Tuesday, October 9, 2012

How to Make the Perfect Salad From Just About Anything- Gourmet and Frugal Too!

For much of my childhood, I thought that the definition of salad was iceberg lettuce, cucumbers, and tomatoes, perhaps a few radish slices, and a bottled salad dressing, like French or Italian dressing.
I had no clue that 10-15 years later, making up intricate and varied delicious salads would be one of my favorite hobbies. In fact, my salads are my foods that tend to get the biggest compliments when served to guests, and its not rare that you'll find at least 4 or 5 different salads at my dinner table- I've even served a meal where there were 14 different salads on the menu!

With my love of salads, you might find it strange that out of the 900 some posts on my blog, and nearly 300 recipe posts, I've only included recipes for 10 different salads on my blog. Well, the main reason for this is because I rarely use an actual recipe to make salad, and only rarely make the same salad twice; my salads are usually "fly by the seat of my pants" recipes, using whatever I have in the house, but always coming out perfectly.
How is it that my salads come out terrific despite never following a recipe? Why am I now in love with salads when as a child I didn't really care much for eating salads?

Because I've discovered a master technique to making the perfect salad from just about anything available.

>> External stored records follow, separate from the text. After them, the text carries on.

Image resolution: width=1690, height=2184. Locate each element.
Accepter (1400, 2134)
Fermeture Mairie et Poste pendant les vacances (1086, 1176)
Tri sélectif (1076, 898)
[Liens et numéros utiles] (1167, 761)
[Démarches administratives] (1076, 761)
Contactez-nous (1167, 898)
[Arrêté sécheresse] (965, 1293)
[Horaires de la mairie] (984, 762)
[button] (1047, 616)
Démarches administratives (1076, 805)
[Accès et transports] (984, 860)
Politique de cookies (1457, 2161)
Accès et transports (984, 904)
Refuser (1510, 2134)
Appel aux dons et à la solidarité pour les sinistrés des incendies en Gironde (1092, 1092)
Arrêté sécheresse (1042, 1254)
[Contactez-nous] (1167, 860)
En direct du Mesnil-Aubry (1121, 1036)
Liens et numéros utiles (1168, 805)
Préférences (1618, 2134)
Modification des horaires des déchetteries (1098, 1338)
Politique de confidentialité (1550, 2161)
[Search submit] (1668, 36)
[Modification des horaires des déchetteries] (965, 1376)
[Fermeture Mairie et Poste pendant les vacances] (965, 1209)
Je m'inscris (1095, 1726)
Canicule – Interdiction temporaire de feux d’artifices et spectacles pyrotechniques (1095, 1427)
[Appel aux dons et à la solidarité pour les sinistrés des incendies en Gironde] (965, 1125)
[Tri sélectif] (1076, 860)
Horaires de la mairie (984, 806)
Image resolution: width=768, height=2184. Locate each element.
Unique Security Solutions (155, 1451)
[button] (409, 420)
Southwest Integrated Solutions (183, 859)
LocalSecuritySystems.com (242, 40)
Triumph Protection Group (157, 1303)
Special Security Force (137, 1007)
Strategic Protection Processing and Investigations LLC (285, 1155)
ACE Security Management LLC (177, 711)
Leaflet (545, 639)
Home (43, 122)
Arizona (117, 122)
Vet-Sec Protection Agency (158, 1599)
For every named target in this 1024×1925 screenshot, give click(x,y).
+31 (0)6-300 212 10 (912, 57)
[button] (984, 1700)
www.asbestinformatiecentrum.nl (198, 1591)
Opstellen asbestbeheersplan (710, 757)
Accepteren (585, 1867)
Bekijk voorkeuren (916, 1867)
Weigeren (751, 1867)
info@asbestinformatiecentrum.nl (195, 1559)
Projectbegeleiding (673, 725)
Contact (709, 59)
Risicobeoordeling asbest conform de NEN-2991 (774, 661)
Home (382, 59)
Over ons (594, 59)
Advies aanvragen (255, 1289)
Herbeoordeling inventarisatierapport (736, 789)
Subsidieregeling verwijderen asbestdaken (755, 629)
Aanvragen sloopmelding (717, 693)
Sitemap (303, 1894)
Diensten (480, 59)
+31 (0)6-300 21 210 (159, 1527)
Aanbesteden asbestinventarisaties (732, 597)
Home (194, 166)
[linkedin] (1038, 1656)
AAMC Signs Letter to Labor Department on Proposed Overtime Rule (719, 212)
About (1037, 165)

Why is this technique being featured on my frugal site? What does the perfect salad making technique have to do with frugality?

Lots, in fact.

See, the reason I generally don't use cookbooks for making salad (or really for most things, in fact) is because when you read a recipe and want to replicate it, it often means going out to the store and buying all the ingredients listed. (This is especially true for salads, as they usually are made with highly perishable produce, not things people can stock long term in their stockpile.)
When you buy something for a specific recipe, it usually isn't the most frugal move, as you aren't buying it because it's on sale or in season, and often you make a special, additional trip to the grocery store to get it (a bad frugal move).
The most frugal recipes, the most frugal salad recipes, are the ones made with whatever it is you already have in the house, that you purchased because it was in season and on sale, or better yet, that you grew or foraged yourself.
The thing is- you aren't likely to find a recipe to make a salad using exactly whatever it is that you have in the house, but with the proper technique, you too can make the perfect salad that is ultra frugal.

The Background
Growing up, I had salad in two places. The school cafeteria, and my family's dining room table. The school lunch ladies always mixed up the exact same tossed salad- the aforementioned iceberg lettuce, cherry tomatoes, cucumber slices, and radish slices, served with your choice of bottled dressing.

My mom, bless her, though she can cook up some really terrific dishes at times, can be a bit of a picky eater, and she has some rigid ideas in her head about how foods should and shouldn't be, which put a damper on her (and therefore my) ability to construct a variety of different salads.
How's that?
Well, my mom doesn't like mustard, vinegar, anything remotely bitter, or anything sharp/spicy. And she has this idea that the only things that belong in a salad are vegetables and dressing. Oh, and that fruit and vegetables should not, under any circumstance, be combined. (I remember her "horror" when some freinds passed on their leftovers to us and she discovered that *gasp*- they put onions and fruit in the same chutney!)

I'm not like that.

As a kid, I think my favorite salad I had was one with lettuce, veggies, candied almonds, and craisins that I had at a friend's house. Another time, I had a salad that contained corn chips as well as all the veggies. This opened the door to a whole new world of salad making to me, that yes, you can add other, creative things to salad, and in fact, they don't ruin it- they make it even better!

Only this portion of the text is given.